A very conservative Republican congressman, Oklahoma's Markwayne Mullin, was a witness and conceded that the officer "did what he had to do" and "didn't have a choice." The U.S. Capitol Police cleared the lieutenant who fired the shot, and the Justice Department determined that charges against the officer were not warranted.
Donald Trump nevertheless sees this as an opportunity worthy of exploitation. My MSNBC colleague Zeeshan Aleem explained yesterday:
On Sunday the family and friends of Ashli Babbitt, the Air Force veteran who was fatally shot by Capitol Police as she tried to break into a hallway with lawmakers on Jan. 6, gathered to mark her birthday and commemorate her life. But the occasion was blessed by a prominent sympathizer: former President Donald Trump, who recorded a personalized video message expressing solidarity with Babbitt and outrage on her behalf. "To Ashli's family and friends, please know that her memory will live on in our hearts for all time," he said during the recorded video.
The Republican added, "There was no reason Ashli should've lost her life that day. We must all demand justice for Ashli and her family, so on this solemn occasion as we celebrate her life, we renew our call for a fair and nonpartisan investigation into the death of Ashli Babbitt."
In other words, the official findings don't matter. The witnesses don't matter. The apparent threat Babbitt posed doesn't matter. What matters is a failed former president who believes there's political value in turning a rioter into a martyr.
It's worth emphasizing for context that for months, most leading Republicans, including Trump, expressed little interest in Babbitt. Some on the political fringe sided with rioters over law enforcement, but the former president did not initially see her story as worthy of celebration.
That was before the evolution. The day after the insurrectionist violence on Jan. 6, Trump said, "Like all Americans, I am outraged by the violence, lawlessness and mayhem. He went on to describe the riot as a "heinous attack."
Reading from a prepared text, Trump added, "The demonstrators who infiltrated the Capitol have defiled the seat of American democracy.... To those who engage in the acts of violence and destruction: You do not represent our country, and to those who broke the law: You will pay."
Five days later, the then-president condemned the "mob [that] stormed the Capitol and trashed the halls of government." On the final full day of his term, again reading from a script, Trump added, "All Americans were horrified by the assault on our Capitol. Political violence is an attack on everything we cherish as Americans. It can never be tolerated."

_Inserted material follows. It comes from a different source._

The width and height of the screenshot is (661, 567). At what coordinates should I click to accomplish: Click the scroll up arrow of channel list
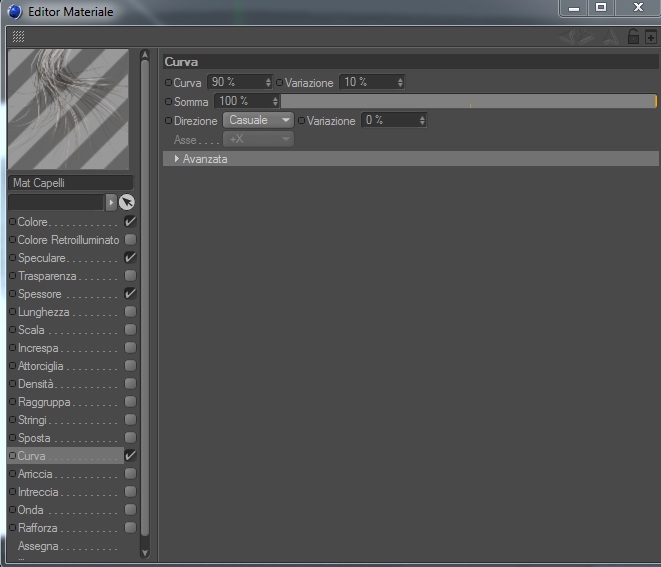145,55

But in June, Trump declared that he saw Babbitt as an ally who was on his "side." A month later, he said the rioter was "innocent." A month after that, he accused the officer who shot her of "murder."
Now, the former president is not only prepared to tolerate those who engage in political violence, he's also eager to celebrate them. We've arrived at the bewildering final stage of a multi-step process in the aftermath of Jan. 6:
- The rioters' attack was bad.
- The rioters' attack was bad, but it was Democrats' fault.

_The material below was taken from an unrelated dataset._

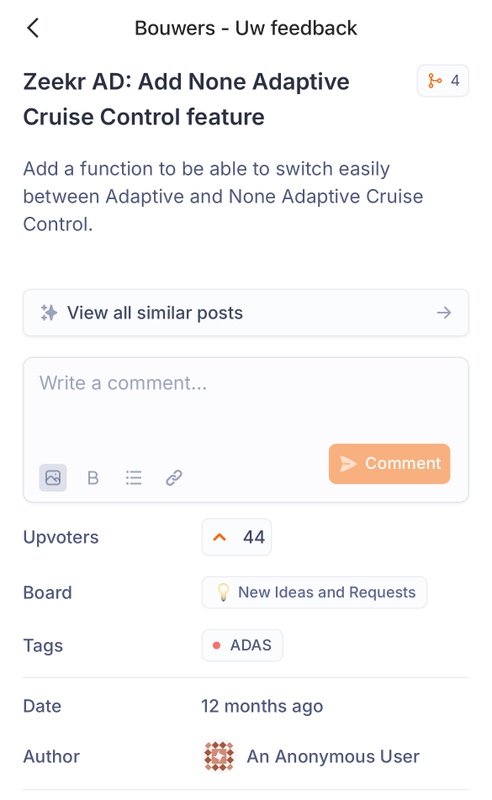Open the New Ideas and Requests board
Image resolution: width=492 pixels, height=800 pixels.
314,592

- Maybe the rioters weren't so bad.
- Rioters were good and are being "persecuted."
Just as important is the fact that this represents another chapter in Trump's larger embrace of the legitimacy of political violence.

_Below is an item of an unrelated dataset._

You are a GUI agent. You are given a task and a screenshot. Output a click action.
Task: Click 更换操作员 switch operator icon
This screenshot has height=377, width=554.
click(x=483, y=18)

As a Washington Post analysis explained yesterday, "This matters for one simple reason. Trump continues to hold a position of influence within the Republican Party and seems likely, if not certain, to run again for president in 2024. His embrace of political violence before the 2016 election was noted and noteworthy, but it's now metastasized. Trump is publicly defending and helping reframe the reputation of a woman who was part of an effort to engage in political violence on his behalf. By extension, he's defending and reframing the violence itself."